So beautiful. Her legs. her promise of eternal life. Her busom. So stupid.
The Moonlight Sonata (1987)
Eternal life, the promise of endless fun without care. Ah but she was beautiful. I forget. I think she even said she loved me.
She brought me to her house. It was a quaint little place about three or four miles out of town. Two stories with an old "compelling" Victorian look to it.
She led me upstairs to her room. It seemed like an eternity. Ha, irony. Anyway, we were standing there, bathed in the moonlight which streamed through a pair of double windows.
The moon, it was like it is tonight. forbodding, yet encouraging. I guess they're right, a full moon does make you crazy.
And she kissed me. She kissed me and we made love. And I knew I'd made the "right" choice. Then the bite and I was unconscious.
Soon after. I don't know how long, I felt a ting and then I noticed light. You know, like when your eyes are shut and a light comes on. You can tell that its on even though your eyes are closed. The light...it shines through your eyelids.
Then, one by one, my senses seemed to pop back.
I remember having an itch on my back which I couldn't quite get.
I was covered in dirt. I could feel it in my shoes. It was a little uncomfortable and I kept moving my toes around to try and get the pebbles to fall out from between my toes and let them fall into my arch. Funny that there was dirt in my coffin. I suppose burials for "bums" as my pa used to call me, aren't so hot. Then...her face came to me. So beautiful. The contours. I started frantically digging, driven by my love. I know now that love doesn't "drive" anybody.
I was standing in the woods looking at the door to her house. The dirt in my shoe still bothered me but I hadn't taken the time to get it out. Sprinting there had taken me about ten minutes. The graveyard wasn't far. I was excited as I moved to the door. It was open.
There were twenty three steps. Each one had its own desire to add to my frenzy. Her bedroom door was open. I brushed off my hair. She stood in front of the double windows, her white neglige draping from her outstretched arms. We began to kiss. Her hands found my breast. She pushed me away, her nails raking my cheek. I was stunned and fell back out the door. "Silly boy. Of course I don't love you. I love the hunt."

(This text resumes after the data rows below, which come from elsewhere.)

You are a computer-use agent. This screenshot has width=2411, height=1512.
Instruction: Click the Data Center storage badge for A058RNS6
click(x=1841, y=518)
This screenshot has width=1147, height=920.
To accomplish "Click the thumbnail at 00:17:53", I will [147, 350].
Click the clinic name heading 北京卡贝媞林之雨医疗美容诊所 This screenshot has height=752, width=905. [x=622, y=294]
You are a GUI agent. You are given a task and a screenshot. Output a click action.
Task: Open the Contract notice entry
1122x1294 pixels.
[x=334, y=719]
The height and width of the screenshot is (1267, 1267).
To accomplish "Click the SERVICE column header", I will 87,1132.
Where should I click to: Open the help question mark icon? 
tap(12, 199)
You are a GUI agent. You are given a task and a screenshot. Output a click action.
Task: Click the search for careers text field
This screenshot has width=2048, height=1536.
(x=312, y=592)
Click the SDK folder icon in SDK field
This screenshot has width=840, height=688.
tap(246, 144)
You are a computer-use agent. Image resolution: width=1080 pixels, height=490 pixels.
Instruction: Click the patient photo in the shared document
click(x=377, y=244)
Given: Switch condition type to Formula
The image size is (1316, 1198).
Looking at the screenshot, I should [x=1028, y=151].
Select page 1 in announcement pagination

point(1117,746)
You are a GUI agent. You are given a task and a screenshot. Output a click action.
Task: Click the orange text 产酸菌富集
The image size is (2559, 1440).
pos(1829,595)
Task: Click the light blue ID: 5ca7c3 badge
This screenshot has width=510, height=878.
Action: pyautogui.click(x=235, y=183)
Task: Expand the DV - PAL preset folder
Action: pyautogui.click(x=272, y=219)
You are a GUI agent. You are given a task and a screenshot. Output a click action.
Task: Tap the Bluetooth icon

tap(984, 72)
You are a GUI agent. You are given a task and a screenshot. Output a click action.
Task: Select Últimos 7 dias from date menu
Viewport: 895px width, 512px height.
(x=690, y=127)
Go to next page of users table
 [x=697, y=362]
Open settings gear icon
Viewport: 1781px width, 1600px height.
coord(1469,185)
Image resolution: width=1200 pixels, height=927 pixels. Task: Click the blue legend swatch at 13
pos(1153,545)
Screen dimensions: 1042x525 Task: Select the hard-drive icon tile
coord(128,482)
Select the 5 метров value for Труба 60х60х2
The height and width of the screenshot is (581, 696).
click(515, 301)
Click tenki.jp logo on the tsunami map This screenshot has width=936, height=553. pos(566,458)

I rented the room from an old, fat man with a bad smell and a large hole near the bottom of his soiled T-shirt. The bed was hard to sit on. I could feel the sweat of my palms condense on my forehead. The dirt in my shoe still bothered me. Another pain. I lurched forward, grabbed my stomach and cried. I was a stupid, ignorant fool and grabbed the first dog I could find. It didn't put up much of a fight. They never do. He was black with a white spot on the nose. he smelled of alleyway. I drank and cried. ten minutes later, after the dog had turned white, I threw up. I was still hungry.
It was like a void. I grabbed the first stray dog I could find. I didn't even bother to look at her face. It was dark. It was very dark. I didn't care. I wasn't able to care. The hunger was all that mattered. She was eighteen. I knew her boyfriend. Chris played wide receiver for the tigers. She was a Catholic and they were to be married in July after her graduation and birthday. Gossip isn't scarce in a small town. She was wearing a light dress that hung to her calves. It had little red flowers scattered about that had been embroidered by her mother. It got torn. The blood was warm. It felt like a fire does when you've come home after a long day sledding with your friends. I remember my friends. I doubt they remember me. Childhood friends are like that. Chris was my friend. The kind of friend you can talk to when you feel like driving your car off a cliff instead of bearing the weight of the hell hole you're living in. the kind of friend who remembers you but moves to New York and becomes an executive.